If the editors don't agree with your assessment, they are free to disregard it and publish the paper anyway. But you do have a responsibility to give your honest opinion.
In fact, I would suggest that you evaluate the paper's interest before you start to carefully check its correctness. If you believe it's not significant enough to publish, even if correct, then you can so inform the editors and save yourself the time.
There are some exceptions, where the editors may only be interested in whether you believe the paper is correct. Perhaps they are already convinced it is sufficiently important (from their own opinions or other reviewers), or perhaps "importance" isn't a criterion for publication in this journal (e.g. PLOS One). If that's the case, then the review invitation should make this clear; otherwise, do consider the paper's importance as part of your review.
tl;dr: Let the paper try and convince you it's not pointless; if it hasn't, you may judge it harshly.
Referring to your three options:
Decline the review because you are prejudiced and unable to produce a fair review.
You're not prejudiced against the specific paper or specific author, you have an opinion regarding the significance of such papers. But - do make sure you're not pre-judging a specific paper because you've disliked existing ones which are somewhere between theory and practice.
Well, the paper is correct, isn't it? Judge exclusively by the content.
You're "spoiling" this answer by adding an irrelevant rhetorical question. We're talking about relevance and significance, not correctness. Always judge by the content; but - the content must include an argument for significance and relevance if those are not immediately apparent. For that, context is significant.
The editor has asked for your opinion and you think that the paper should not be published. Say so: "It is correct but this line of research is pointless.
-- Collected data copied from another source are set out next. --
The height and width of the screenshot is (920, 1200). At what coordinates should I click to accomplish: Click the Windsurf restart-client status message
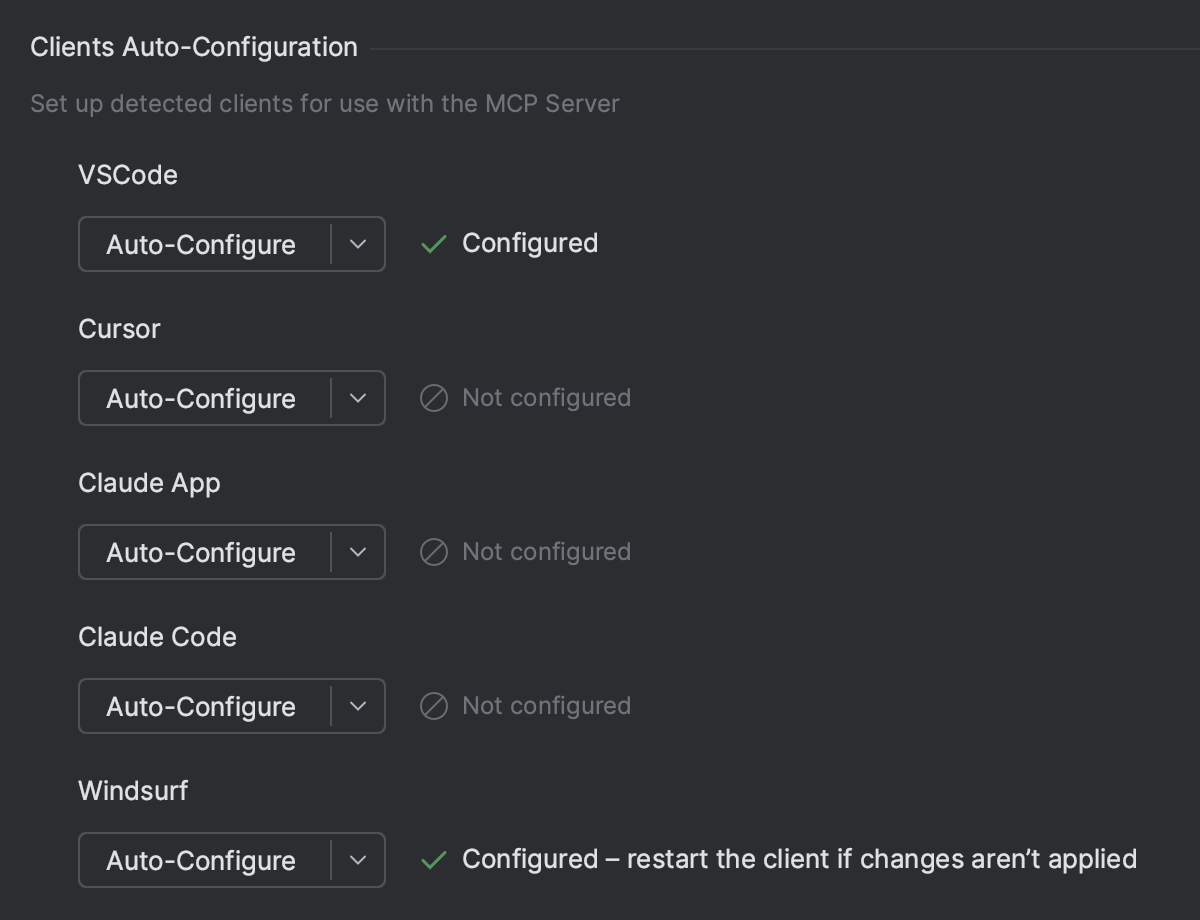tap(798, 859)
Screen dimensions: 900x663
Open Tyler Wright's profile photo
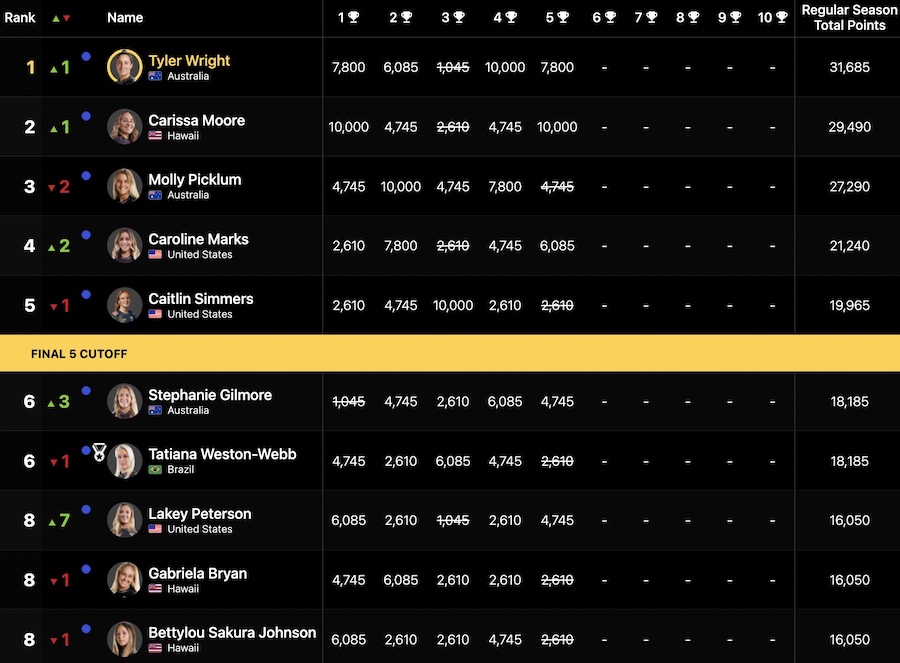pos(125,67)

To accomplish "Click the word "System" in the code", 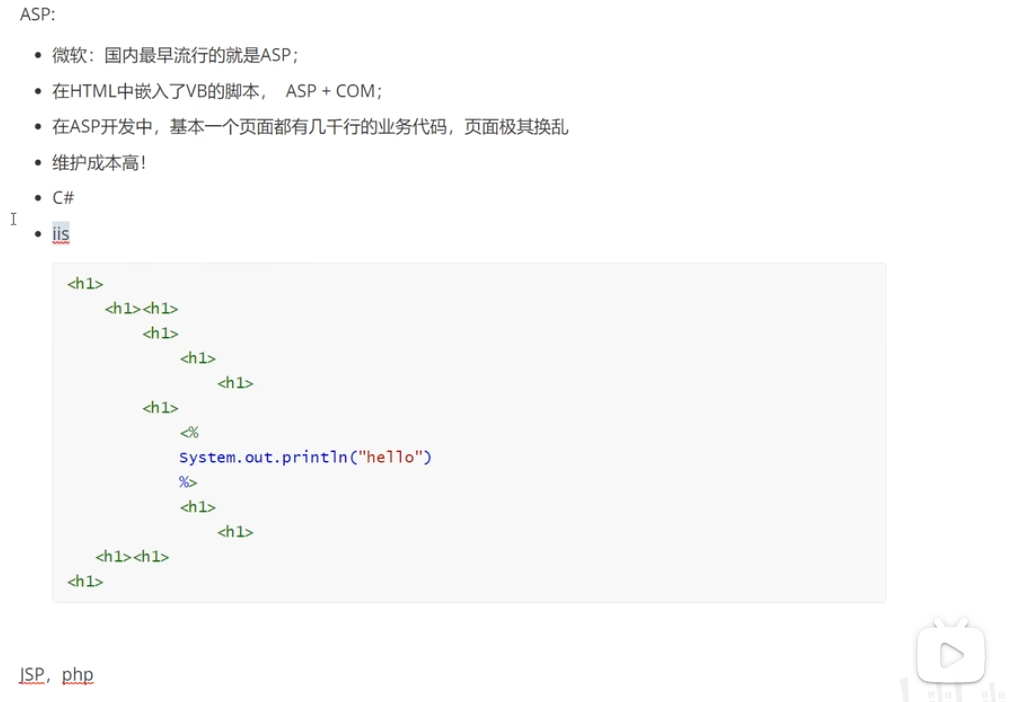I will tap(205, 457).
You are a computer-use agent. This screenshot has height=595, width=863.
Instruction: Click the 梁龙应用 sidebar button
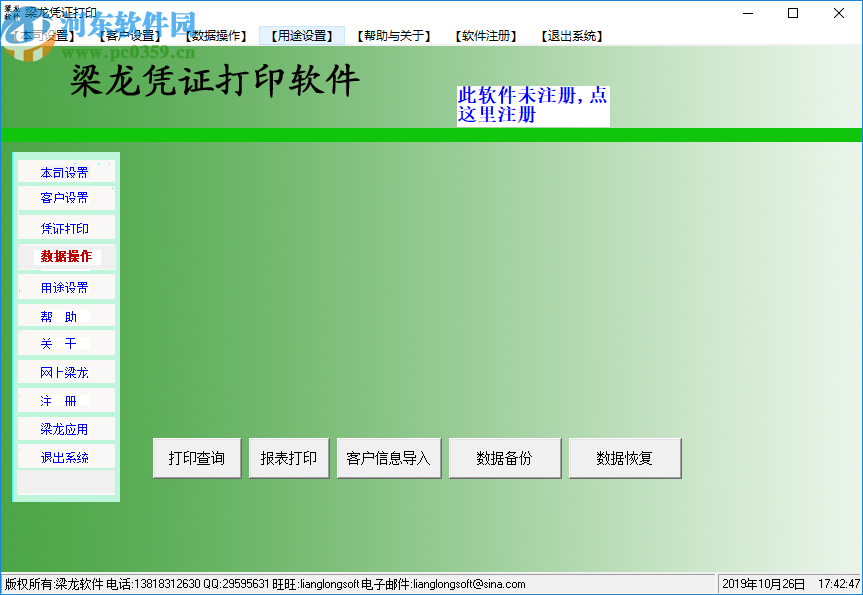[x=66, y=428]
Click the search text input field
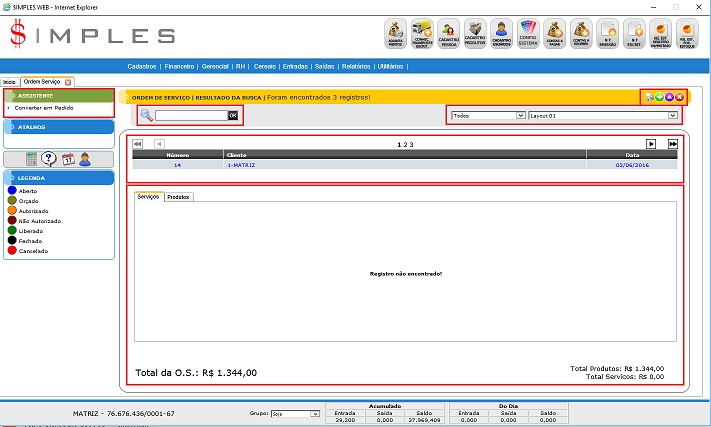The width and height of the screenshot is (711, 427). pos(190,116)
Yes, I know that there are hundreds of papers within this line, but those are not my business and I am currently reviewing this paper".
Don't say that until you've read the paper and have not been otherwise convinced. Also, again, the "correctness" is not the issue.
The bottom line is summarized in the tl;dr above.
PS - A paper may have a very interesting method to prove a not-very-useful result, and that may be an independent reason to accept.
I would, and have, chosen option 3. However, I phrase it differently. Make your point using neutral terms, so the focus is on your argument rather than your evaluation. That is useful to the editor, regardless of whether (s)he agrees with your points or not. A professional disagreement is no reason to be blacklisted.